The 50,000-square-foot, 1,650-seat movie theater will offer first-run films, with ticket prices comparable to the region’s other first-run cinemas at the NorthTown mall, the Spokane Valley Mall, River Park Square and in Coeur d’Alene, Brelsford said.

The movie theater will offer the latest features in seating and technology, with stadium seating, curved screens and digital sound, Brelsford said. Moviegoers also will be able to purchase tickets online at spokanemovies.com, a Web site that should be operation in about five months.

Best Theaters of Bozeman will coordinate with movie studios to procure films for Village Centre Cinemas, as it does at Brelsford’s other two movie houses.
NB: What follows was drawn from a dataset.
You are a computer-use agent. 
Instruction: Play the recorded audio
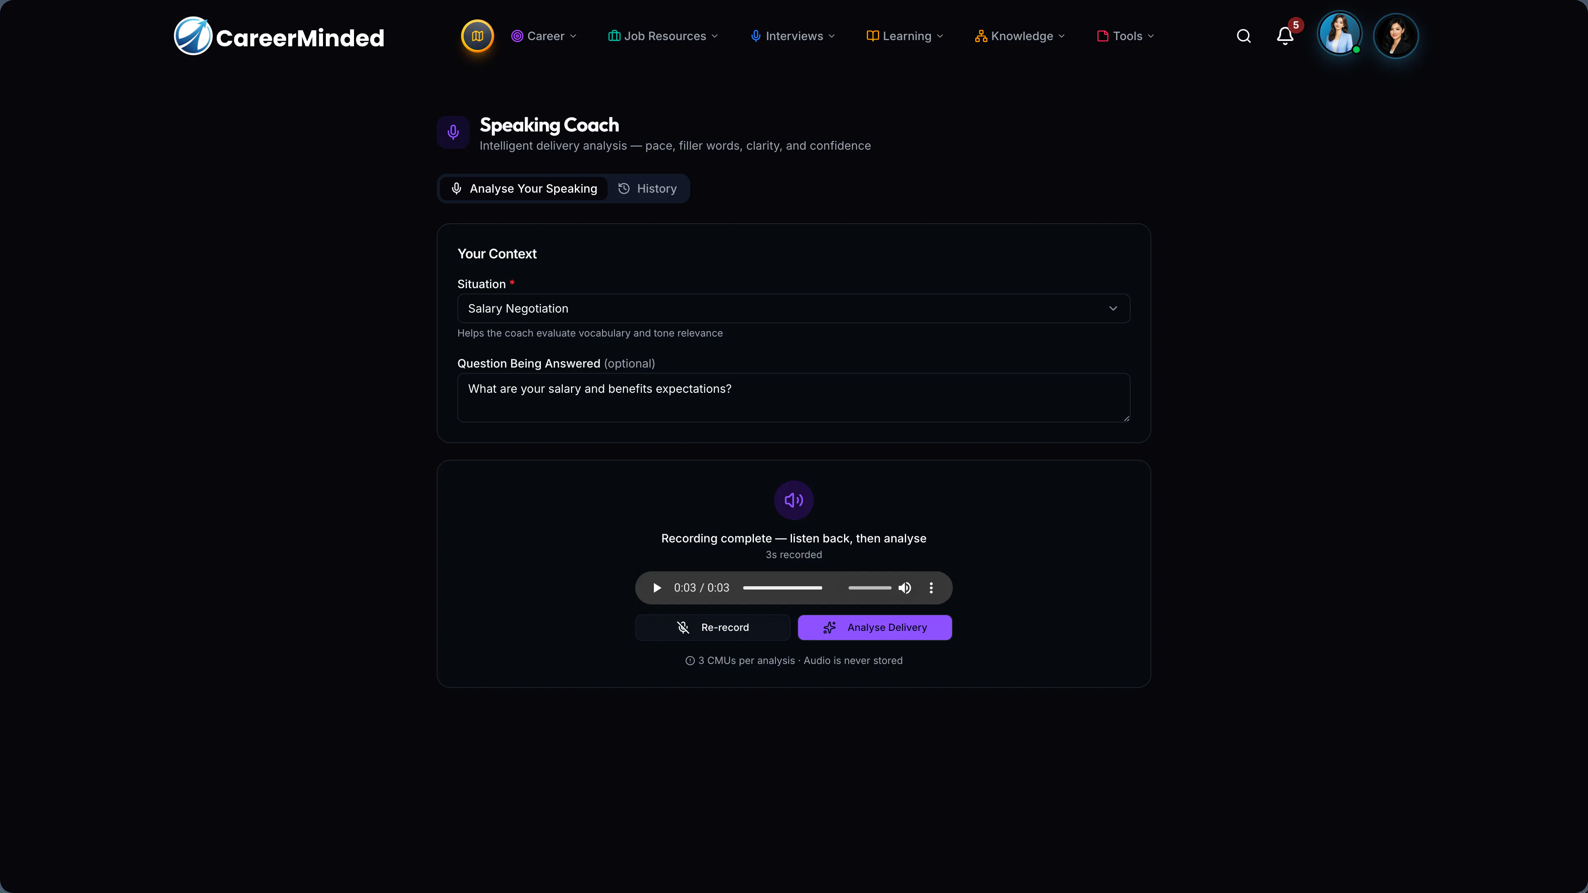[x=657, y=588]
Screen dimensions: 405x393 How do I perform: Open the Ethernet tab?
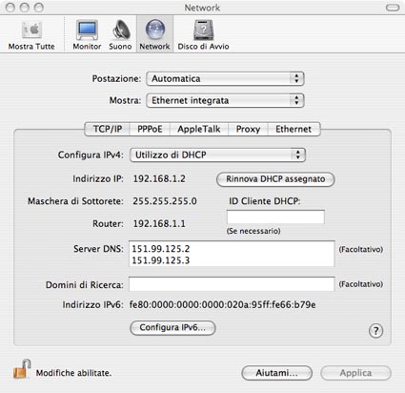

Best Theaters will analyze the demographics of the area to determine what movies will be most popular here, Brelsford said. For example, children’s movies are popular at the Lewiston cinema, but “edgier” films are more popular in Pullman, where the audience contains more young adults, he said.

Brelsford anticipates hiring 40 to 50 people to work at the new movie theater.

Though this is Brelsford’s first movie theater venture in the Spokane area, he is already researching a second location. However, he declined to disclose that location.

“We’re looking at an area that’s underserved,” Brelsford said.

The planned opening of the new 14-screen cinema is the latest step in this region’s transformation from older, smaller movie houses to modern multiplexes with the latest in technology and comfort. The opening of Regal Cinemas’ 14-screen multiplex in Coeur d’Alene came in conjunction with the closing of the company’s two older movie theaters there. And last summer, Regal closed the Newport 8, saying it had lost attendance since NorthTown Mall’s 12-screens opened in September 2000.